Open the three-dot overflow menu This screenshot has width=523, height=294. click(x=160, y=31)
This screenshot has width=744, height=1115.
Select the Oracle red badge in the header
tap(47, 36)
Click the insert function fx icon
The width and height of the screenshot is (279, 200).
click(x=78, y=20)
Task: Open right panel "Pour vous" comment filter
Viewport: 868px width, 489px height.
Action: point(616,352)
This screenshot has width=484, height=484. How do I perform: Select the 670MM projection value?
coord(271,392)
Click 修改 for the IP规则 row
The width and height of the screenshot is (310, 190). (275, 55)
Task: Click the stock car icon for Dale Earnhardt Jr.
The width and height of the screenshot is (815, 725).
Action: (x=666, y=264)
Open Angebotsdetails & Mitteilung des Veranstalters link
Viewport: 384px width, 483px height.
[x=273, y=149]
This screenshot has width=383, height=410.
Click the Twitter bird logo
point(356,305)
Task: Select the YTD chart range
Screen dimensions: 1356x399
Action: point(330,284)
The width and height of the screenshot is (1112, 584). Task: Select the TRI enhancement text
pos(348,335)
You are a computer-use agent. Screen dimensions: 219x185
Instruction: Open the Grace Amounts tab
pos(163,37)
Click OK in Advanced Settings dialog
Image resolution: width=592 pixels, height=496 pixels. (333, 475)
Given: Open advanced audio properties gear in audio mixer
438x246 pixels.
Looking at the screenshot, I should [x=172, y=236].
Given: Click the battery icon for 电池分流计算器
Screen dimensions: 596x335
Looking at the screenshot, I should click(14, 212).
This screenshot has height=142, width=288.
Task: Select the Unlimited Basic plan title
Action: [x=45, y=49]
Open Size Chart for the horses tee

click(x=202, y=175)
....
YOUR TASK ▸ Which lines in the entries above contain "icon"? Pull each of them out.

ANSWER SPACE ▸
Click the insert function fx icon
Task: Click the stock car icon for Dale Earnhardt Jr.
Given: Click the battery icon for 电池分流计算器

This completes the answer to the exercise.